Much many digital tracks is Amazon selling?

The Silicon Valley Insider, based on speculation from one person, says that it might be 27 million tracks thus far:

[E]Music CEO David Pakman, an Amazon rival, says he thinks Amazon has 4% to 5% of the U.S. digital music market.

That doesn’t sound bad for a store that didn’t exist last fall. But put in unit sales, it looks awfully modest: Nielsen Soundscan says Americans bought 532.7 million digital tracks in the first half of the year. If Pakman’s estimates are right, that would mean Amazon (AMZN) has sold up to 27 million tracks so far this year — during the same period where Apple (AAPL) has sold more than 1 billion (worldwide). Amazon sells each track for up to 89 cents, and the labels take about two-thirds of that, which would leave Jeff Bezos with…perhaps $7 million of revenue.

(Link via The Daily Swarm.) A lot of caveats, though:

Could these numbers be off? Absolutely. Pakman says he gets his estimate by talking to the music labels, who tell him that his company is selling up to 3x as many tracks as Amazon is; he pegs his market share at 10% to 15%.* As we said, Pakman isn’t a neutral observer here, and has been tangling with Amazon for the right to call his company the second-biggest online music store in the business. And beyond that, his sample is skewed: eMusic works primarily with smallish indie labels, not the Big Four labels that almost certainly power most of Amazon’s sales.

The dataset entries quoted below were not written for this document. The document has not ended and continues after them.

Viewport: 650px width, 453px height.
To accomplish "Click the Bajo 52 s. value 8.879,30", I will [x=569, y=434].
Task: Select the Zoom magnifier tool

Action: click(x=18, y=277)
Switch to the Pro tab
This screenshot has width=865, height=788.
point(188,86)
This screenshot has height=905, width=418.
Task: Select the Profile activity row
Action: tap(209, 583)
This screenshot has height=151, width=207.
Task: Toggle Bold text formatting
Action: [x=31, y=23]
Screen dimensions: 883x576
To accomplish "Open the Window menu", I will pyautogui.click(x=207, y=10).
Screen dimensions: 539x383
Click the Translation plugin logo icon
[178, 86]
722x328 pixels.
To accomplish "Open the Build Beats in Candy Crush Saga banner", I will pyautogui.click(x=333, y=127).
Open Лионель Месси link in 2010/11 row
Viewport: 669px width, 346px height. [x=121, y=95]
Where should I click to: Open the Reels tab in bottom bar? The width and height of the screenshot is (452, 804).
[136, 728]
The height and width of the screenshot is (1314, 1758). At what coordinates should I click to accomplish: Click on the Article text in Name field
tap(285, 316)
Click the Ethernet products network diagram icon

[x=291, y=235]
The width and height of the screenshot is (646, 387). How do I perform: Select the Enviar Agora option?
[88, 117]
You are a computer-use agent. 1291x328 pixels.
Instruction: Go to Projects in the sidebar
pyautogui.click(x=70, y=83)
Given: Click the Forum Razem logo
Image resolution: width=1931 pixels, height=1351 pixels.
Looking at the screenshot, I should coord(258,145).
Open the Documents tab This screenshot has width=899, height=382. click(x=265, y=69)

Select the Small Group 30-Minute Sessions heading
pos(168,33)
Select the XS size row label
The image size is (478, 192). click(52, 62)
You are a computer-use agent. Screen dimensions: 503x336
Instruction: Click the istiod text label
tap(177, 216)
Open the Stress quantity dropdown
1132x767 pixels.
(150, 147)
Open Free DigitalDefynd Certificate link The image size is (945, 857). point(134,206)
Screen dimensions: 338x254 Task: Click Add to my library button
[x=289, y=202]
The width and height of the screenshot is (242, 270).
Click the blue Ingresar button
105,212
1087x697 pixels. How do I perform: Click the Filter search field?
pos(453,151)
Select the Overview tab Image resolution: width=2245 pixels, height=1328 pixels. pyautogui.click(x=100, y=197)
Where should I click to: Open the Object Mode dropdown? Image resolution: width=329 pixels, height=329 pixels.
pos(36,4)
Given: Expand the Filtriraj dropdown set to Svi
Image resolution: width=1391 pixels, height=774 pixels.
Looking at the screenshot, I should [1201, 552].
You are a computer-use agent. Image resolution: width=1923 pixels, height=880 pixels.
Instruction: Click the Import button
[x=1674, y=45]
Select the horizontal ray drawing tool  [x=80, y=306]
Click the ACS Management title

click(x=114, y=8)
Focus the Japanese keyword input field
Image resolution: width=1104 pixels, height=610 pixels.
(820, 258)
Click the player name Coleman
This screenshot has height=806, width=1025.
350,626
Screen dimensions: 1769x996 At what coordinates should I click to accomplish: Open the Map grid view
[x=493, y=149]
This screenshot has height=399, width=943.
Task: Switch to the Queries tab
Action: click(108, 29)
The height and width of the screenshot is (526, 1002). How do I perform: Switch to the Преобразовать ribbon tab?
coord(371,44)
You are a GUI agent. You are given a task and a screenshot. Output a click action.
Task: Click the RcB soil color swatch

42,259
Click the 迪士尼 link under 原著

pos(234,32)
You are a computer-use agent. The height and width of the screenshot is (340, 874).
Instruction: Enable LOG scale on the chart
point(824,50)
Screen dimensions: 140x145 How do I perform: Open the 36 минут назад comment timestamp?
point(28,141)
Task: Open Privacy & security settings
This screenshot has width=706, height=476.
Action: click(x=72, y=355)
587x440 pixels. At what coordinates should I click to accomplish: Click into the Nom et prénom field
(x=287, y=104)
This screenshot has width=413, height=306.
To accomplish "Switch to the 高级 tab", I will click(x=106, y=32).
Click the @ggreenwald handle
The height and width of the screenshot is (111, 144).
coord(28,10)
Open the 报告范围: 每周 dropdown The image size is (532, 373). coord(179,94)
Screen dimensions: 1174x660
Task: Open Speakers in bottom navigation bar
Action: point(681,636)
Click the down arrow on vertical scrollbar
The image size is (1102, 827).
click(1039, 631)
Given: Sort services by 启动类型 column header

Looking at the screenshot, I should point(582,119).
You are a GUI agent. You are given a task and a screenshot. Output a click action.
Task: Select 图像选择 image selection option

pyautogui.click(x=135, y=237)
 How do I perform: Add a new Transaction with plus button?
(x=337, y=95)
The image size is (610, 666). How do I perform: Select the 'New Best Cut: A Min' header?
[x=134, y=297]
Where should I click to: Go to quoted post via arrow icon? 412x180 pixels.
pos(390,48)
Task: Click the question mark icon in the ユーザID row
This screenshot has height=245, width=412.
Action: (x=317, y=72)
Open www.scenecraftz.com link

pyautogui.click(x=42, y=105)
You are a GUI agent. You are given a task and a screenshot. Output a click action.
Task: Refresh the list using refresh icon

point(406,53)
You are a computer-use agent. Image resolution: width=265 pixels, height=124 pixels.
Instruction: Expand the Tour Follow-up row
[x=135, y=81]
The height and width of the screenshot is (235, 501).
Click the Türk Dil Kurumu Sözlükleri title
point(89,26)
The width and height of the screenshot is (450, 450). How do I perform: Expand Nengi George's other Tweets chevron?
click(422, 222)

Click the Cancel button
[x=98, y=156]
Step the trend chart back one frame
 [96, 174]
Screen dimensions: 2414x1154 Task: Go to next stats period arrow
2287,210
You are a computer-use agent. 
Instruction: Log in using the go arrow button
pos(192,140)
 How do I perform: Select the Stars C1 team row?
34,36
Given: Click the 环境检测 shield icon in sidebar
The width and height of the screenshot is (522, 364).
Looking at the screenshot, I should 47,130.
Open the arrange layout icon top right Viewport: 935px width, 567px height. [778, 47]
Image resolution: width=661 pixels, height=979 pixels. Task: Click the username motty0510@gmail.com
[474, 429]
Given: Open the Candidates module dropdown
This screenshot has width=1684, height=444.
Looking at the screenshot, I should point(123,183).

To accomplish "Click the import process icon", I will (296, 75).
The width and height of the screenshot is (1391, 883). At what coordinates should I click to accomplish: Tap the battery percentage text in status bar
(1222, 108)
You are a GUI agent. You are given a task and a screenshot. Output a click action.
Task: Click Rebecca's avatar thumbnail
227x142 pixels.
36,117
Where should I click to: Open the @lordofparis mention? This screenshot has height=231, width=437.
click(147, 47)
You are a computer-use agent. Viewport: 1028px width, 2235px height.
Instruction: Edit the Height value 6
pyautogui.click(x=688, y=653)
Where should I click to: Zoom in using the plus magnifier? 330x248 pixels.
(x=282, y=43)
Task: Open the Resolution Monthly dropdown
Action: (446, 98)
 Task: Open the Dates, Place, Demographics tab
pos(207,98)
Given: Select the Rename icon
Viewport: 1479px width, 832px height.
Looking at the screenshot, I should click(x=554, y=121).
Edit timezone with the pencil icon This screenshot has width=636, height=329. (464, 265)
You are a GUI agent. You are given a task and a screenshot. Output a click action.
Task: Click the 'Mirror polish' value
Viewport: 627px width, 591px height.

And the item has this trenchant comment:

Here’s a data point, I’ve ‘purchased’ more than 10 mp3s on amazon.com. With bottlecaps. Given their target market and the availability of bottlecaps (and it only takes 5), this is probably a large part of their mp3 ‘business’.
[…]
The music industry is killing itself with CD sales (which are DRM free and go straight to hard drives and get sold used for less and less money each year) and trying to kill Apple. You know what a song is worth now? 5 bottlecaps.